From the Rockies to the Prairies, the fate of two communities hangs in the balance as residents fight to protect the natural world around them.
One saga begins with mine closures, the other with a mine proposal. But the tales are somewhat similar: a company comes in with a project, some residents are opposed, and then it spirals into a political controversy.
In the Rockies, Canmore, Alta., is dealing with a $161-million lawsuit Three Sisters Mountain Village properties launched against the town and councillors for opposing a commercial and residential development project — one that could double the town’s population and eat into critical wildlife habitat.
Drew Anderson, one of The Narwhal’s Prairies reporters, has been following the story for a while. Last October, he drove to Canmore — which has grown into a tourism hub since the local coal mines closed in the ’70s — when the council was forced to vote in favour of the project because of the pending court case. Soon after the decades-long resistance ended, a source told him about a box of freedom of information requests that had been languishing in a garage somewhere.
“I reached out to get the box and, lo and behold, it had been snagged by one Jeremy Klaszus, editor-in-chief of The Sprawl,” Drew told me. And so, he and Jeremy began working together on a story — and a podcast episode! — in our first-ever collaboration with the Calgary publication.

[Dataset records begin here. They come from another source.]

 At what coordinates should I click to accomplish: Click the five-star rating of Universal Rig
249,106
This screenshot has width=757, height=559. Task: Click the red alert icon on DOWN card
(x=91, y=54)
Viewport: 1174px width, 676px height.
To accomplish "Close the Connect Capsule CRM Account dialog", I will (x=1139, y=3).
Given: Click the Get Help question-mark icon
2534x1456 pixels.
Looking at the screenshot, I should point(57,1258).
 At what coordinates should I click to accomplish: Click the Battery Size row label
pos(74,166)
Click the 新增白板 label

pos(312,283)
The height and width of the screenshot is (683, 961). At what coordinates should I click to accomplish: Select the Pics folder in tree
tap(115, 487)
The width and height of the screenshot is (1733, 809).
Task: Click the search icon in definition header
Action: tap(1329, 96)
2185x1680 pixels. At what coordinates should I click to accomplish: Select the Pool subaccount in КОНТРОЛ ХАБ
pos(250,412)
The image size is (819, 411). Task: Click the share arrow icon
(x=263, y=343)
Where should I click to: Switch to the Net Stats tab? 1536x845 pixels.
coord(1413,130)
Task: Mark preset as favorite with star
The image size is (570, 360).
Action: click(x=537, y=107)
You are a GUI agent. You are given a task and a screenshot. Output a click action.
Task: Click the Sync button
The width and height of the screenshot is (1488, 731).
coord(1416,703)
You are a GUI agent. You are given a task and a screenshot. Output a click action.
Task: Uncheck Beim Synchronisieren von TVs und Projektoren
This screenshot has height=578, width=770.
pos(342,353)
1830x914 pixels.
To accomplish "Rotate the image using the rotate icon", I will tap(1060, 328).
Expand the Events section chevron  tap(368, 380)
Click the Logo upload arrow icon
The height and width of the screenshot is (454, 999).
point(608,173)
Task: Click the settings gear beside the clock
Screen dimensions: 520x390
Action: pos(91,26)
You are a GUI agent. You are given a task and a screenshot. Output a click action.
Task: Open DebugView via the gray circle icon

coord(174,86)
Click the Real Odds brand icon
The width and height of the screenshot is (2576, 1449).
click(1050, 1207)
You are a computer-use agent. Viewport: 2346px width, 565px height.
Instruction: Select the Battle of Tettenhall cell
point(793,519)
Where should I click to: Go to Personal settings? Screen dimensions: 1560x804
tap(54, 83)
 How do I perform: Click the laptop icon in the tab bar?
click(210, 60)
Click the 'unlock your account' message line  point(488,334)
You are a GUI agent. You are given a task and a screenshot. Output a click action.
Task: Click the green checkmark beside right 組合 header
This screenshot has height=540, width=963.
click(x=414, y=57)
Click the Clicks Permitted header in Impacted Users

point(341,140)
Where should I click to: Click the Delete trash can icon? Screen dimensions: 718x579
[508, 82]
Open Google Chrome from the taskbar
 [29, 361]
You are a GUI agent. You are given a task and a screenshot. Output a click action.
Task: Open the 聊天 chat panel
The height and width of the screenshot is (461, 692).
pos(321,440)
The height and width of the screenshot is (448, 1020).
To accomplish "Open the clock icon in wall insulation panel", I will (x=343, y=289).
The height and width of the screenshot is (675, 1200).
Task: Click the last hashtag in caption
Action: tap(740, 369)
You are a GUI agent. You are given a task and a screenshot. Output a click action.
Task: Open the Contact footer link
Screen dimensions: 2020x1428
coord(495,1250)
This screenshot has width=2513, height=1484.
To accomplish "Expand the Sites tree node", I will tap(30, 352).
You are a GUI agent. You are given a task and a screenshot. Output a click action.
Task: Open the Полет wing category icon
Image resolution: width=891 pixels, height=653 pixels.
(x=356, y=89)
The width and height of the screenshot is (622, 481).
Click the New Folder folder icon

The sprawling feature spans the tale of the former mining town — one nestled in mountains sacred to the Stoney Nakoda Nations — that could transform into a version of itself both residents and environmentalists had fought hard against. It looks at the impacts on wildlife like elk, deer and sheep, and a housing crisis that mires the region. It takes a walk down Canmore’s touristy main street and wonders out loud: would a miner from the ’60s know what to make of the tuna ceviche with passion fruit served at the town’s rustic-chic chalet?